#### [Stated problem A]
In the passage on White's family, reproduce the part that opens with the words containing "Ultimately for White, she" and closes with "state of Pennsylvania.", substituting "Sparrow" for each "Mouse".
#### [Stated problem B]
Extend the passage on White's family past its final sentence.

#### [Provided passage]
· · ·

Ultimately for White, she said her passions are education, excellence and empowerment. “I can still hear my grandfather’s gruff voice saying, ‘Mouse, I want you to be a smart little girl. Learn everything you can.’ I think about everything he survived, all the limits placed on his life and how if he could see me now—a man who proud to put pictures of my nursery school graduation in the paper—I know he’d say…’So, Mouse…what’s next?’”

Her father, Sherman R. White, graduated from Charlottesville’s segregated schools was also plaintiff in the desegregation of Charlottesville schools. He attended Howard University at 16 years-old and later pledged the Alpha Phi Alpha fraternity. At Howard, he met her and married her mother Agnes Cross, who was from Philadelphia. Her father was an AME minister and her mother one the first blacks to secure a civil service job in the state of Pennsylvania.

· · ·

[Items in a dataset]
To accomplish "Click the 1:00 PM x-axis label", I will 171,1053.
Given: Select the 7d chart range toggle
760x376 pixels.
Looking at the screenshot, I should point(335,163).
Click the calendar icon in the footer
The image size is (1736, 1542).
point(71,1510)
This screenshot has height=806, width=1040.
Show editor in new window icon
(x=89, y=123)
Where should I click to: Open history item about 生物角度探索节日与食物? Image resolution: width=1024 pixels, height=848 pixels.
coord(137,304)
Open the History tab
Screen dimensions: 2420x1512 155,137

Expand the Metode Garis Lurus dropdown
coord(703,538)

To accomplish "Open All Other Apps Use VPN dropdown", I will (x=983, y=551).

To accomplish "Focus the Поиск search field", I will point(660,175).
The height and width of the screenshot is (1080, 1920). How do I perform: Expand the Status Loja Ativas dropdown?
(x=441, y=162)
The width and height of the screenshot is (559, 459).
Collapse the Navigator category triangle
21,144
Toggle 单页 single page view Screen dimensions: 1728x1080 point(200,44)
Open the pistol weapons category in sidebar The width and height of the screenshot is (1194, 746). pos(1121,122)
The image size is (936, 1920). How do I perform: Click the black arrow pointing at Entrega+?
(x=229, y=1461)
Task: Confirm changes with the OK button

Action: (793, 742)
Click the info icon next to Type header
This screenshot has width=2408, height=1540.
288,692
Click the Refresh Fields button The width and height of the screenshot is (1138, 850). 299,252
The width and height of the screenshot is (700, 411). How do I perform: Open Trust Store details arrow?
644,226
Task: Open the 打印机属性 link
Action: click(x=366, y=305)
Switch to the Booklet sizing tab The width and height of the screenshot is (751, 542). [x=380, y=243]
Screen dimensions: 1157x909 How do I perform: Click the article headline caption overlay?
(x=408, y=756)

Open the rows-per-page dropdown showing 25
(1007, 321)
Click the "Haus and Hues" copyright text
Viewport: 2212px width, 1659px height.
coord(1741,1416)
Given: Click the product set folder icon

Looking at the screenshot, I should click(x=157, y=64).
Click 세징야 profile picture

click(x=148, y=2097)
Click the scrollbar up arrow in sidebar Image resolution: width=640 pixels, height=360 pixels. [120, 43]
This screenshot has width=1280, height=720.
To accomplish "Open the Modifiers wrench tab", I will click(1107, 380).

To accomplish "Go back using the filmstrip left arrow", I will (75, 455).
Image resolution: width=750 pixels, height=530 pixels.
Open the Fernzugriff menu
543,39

· · ·

#### [Reply A]
Ultimately for White, she said her passions are education, excellence and empowerment. “I can still hear my grandfather’s gruff voice saying, ‘Sparrow, I want you to be a smart little girl. Learn everything you can.’ I think about everything he survived, all the limits placed on his life and how if he could see me now—a man who proud to put pictures of my nursery school graduation in the paper—I know he’d say…’So, Sparrow…what’s next?’”

Her father, Sherman R. White, graduated from Charlottesville’s segregated schools was also plaintiff in the desegregation of Charlottesville schools. He attended Howard University at 16 years-old and later pledged the Alpha Phi Alpha fraternity. At Howard, he met her and married her mother Agnes Cross, who was from Philadelphia. Her father was an AME minister and her mother one the first blacks to secure a civil service job in the state of Pennsylvania.

#### [Reply B]
Her cousin Cheryl was the President of the local Williamsburg chapter of Alpha Kappa Alpha. In high school, Dana was awarded a merit scholarship from the University of Virginia Chapter of Delta Sigma Theta. And her older brother is a graduate of Hampton University

“The thing about me is that I’m propelled by history and obsessed with the future. I’m passionate about ideas and a mission. I want to see people move forward—know their past and explore their future,” she said. “It’s in my family—this spirit of perseverance. I feel like they handed me a baton. They ran hard and ran fast. They carried the baton as far as they could go. Now, it’s my turn to run faster and farther and pass the baton to the next generation. I say, ‘When you stand on the shoulders of slaves, there’s no slouching.’”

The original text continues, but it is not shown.